Nov. 9 (Bloomberg) -- Colombia’s central bank cited the bond-buying plans of the European Central Bank and the strong performance of the Andean nation’s construction sector in its decision to leave interest rates unchanged last month.
“The biggest risk to economic activity continues to be a strong recession in Europe,” the bank said in the minutes published on its website today. “It seems the probably of this has diminished due to the actions of the European authorities and the reactions of the markets in that continent.”
A majority of the central bank’s seven-member board voted last month to keep the benchmark interest rate at 4.75 percent for a second straight month, after lowering it at their July and August meetings to offset the impact on weaker global demand. Analysts expect the rate to remain at its current level through September 2013, according to the most frequent forecast in a central bank survey published Oct. 11.
The central bank sees that “the world economy is showing less to be worried about, while inflation remains at levels that are very stable, and very close to their target,” said Cesar Corredor an analyst at Banco de Bogota SA, the nation’s second-biggest bank.
Internal Demand ‘Dynamism’
Policy makers also revised their forecast for 2012 gross domestic product growth to 3.7 percent to 4.9 percent, from a previous forecast of 3 percent to 5 percent. In a speech in Bogota, Colombian central bank chief Jose Dario Uribe said the economy will probably grow around 4.3 percent this year. Uribe said the wide range of the forecast is partly due to uncertainty over the level of civil works spending.
“The growth rate in 2012 will be satisfactory, taking into account the international situation, and GDP is close to its potential level,” the bank said in the minutes. “The dynamism of internal demand, stimulated by, among other things, investment in construction and civil works, and by terms of trade, will continue to stimulate national income and employment.”
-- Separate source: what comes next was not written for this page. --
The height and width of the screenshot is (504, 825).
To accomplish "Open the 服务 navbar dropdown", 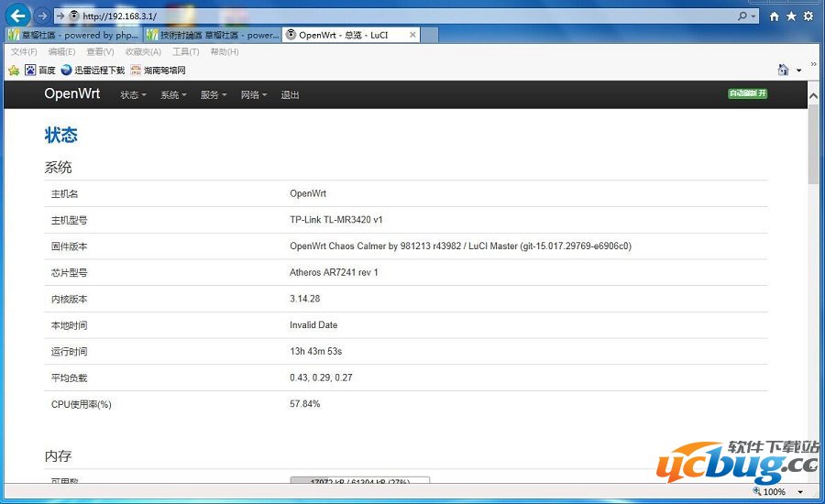I will [x=214, y=95].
Policy makers also said that monetary policy needs to take into account the fast pace of home price increases and credit growth to “minimize risks of future imbalances in these variables.”
Brokerages’ use of a liquidity facility that the central bank set up this week has been “very low,” Uribe said. The bank eased rules on collateral that it accepts from brokerages in repurchase agreements, after a liquidity shortage triggered the collapse and liquidation of Interbolsa SA’s brokerage, the country’s largest.
“In a sense it’s showing that the other brokerages have liquidity, or seem to be indicating that they have liquidity,” Uribe told reporters in Bogota today.
Uribe said the liquidity window was an “extraordinary measure” to prevent contagion from Interbolsa’s collapse.
Annual inflation slowed to 3.06 percent in October, the lowest rate in Latin America after Chile among the region’s seven biggest economies, from 3.08 percent in September. The central bank targets inflation of 3 percent, plus or minus one percentage point.
Gross domestic product grew 4.9 percent in the second quarter from a year earlier, the third-fastest expansion among Latin America’s seven biggest economies after Peru and Chile.
The peso dropped 0.3 percent to 1,815.35 per U.S. dollar. The currency has gained jumped 6.8 percent this year, the biggest gain of Latin American currencies tracked by Bloomberg after the Chilean peso.
Yields on the 17-nation euro-area’s most indebted nations, including Spain and Italy, have fallen since the ECB unveiled its Outright Monetary Transactions bond-buying plan in September, pledging to spend as much as needed to restore confidence in government bond markets.